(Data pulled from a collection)
===
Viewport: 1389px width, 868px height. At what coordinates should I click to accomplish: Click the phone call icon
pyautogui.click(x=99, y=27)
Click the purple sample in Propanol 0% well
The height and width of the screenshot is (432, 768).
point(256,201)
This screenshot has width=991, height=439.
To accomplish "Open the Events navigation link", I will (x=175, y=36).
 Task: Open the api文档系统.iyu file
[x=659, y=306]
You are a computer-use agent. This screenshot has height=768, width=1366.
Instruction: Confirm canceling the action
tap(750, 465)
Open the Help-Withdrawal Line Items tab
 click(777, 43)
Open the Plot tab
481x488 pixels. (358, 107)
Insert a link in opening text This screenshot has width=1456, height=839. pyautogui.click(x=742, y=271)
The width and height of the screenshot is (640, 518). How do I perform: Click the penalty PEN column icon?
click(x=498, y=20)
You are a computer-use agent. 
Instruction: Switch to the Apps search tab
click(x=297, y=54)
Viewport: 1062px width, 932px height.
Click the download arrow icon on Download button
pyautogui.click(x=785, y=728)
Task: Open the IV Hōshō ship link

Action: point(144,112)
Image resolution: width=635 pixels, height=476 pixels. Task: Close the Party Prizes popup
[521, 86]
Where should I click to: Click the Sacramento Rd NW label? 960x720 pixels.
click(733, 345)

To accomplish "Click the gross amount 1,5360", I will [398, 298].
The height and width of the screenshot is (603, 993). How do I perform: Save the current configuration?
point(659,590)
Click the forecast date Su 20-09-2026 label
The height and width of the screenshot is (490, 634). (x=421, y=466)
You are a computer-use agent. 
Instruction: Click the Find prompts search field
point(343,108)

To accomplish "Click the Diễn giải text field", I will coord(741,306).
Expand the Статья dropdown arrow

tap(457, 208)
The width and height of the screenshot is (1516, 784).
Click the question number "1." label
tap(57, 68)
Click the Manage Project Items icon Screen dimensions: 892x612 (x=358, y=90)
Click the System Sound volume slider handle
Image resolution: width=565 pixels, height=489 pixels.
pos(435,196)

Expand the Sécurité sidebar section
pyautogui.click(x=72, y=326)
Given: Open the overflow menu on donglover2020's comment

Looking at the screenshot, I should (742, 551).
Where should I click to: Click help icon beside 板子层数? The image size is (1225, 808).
===
» AIM
Rewrite the records above as a numbered list, one line per item, dropping any blank lines.

» OUTPUT OF THE EXERCISE
1. Viewport: 1389px width, 868px height. At what coordinates should I click to accomplish: Click the phone call icon
2. pyautogui.click(x=99, y=27)
3. Click the purple sample in Propanol 0% well
4. The height and width of the screenshot is (432, 768).
5. point(256,201)
6. This screenshot has width=991, height=439.
7. To accomplish "Open the Events navigation link", I will (x=175, y=36).
8.  Task: Open the api文档系统.iyu file
9. [x=659, y=306]
10. You are a computer-use agent. This screenshot has height=768, width=1366.
11. Instruction: Confirm canceling the action
12. tap(750, 465)
13. Open the Help-Withdrawal Line Items tab
14.  click(777, 43)
15. Open the Plot tab
16. 481x488 pixels. (358, 107)
17. Insert a link in opening text This screenshot has width=1456, height=839. pyautogui.click(x=742, y=271)
18. The width and height of the screenshot is (640, 518). How do I perform: Click the penalty PEN column icon?
19. click(x=498, y=20)
20. You are a computer-use agent. 
21. Instruction: Switch to the Apps search tab
22. click(x=297, y=54)
23. Viewport: 1062px width, 932px height.
24. Click the download arrow icon on Download button
25. pyautogui.click(x=785, y=728)
26. Task: Open the IV Hōshō ship link
27. Action: point(144,112)
28. Image resolution: width=635 pixels, height=476 pixels. Task: Close the Party Prizes popup
29. [521, 86]
30. Where should I click to: Click the Sacramento Rd NW label? 960x720 pixels.
31. click(733, 345)
32. To accomplish "Click the gross amount 1,5360", I will [398, 298].
33. The height and width of the screenshot is (603, 993). How do I perform: Save the current configuration?
34. point(659,590)
35. Click the forecast date Su 20-09-2026 label
36. The height and width of the screenshot is (490, 634). (x=421, y=466)
37. You are a computer-use agent. 
38. Instruction: Click the Find prompts search field
39. point(343,108)
40. To accomplish "Click the Diễn giải text field", I will coord(741,306).
41. Expand the Статья dropdown arrow
42. tap(457, 208)
43. The width and height of the screenshot is (1516, 784).
44. Click the question number "1." label
45. tap(57, 68)
46. Click the Manage Project Items icon Screen dimensions: 892x612 (x=358, y=90)
47. Click the System Sound volume slider handle
48. Image resolution: width=565 pixels, height=489 pixels.
49. pos(435,196)
50. Expand the Sécurité sidebar section
51. pyautogui.click(x=72, y=326)
52. Given: Open the overflow menu on donglover2020's comment
53. Looking at the screenshot, I should (742, 551).
54. Where should I click to: Click help icon beside 板子层数? The image size is (1225, 808).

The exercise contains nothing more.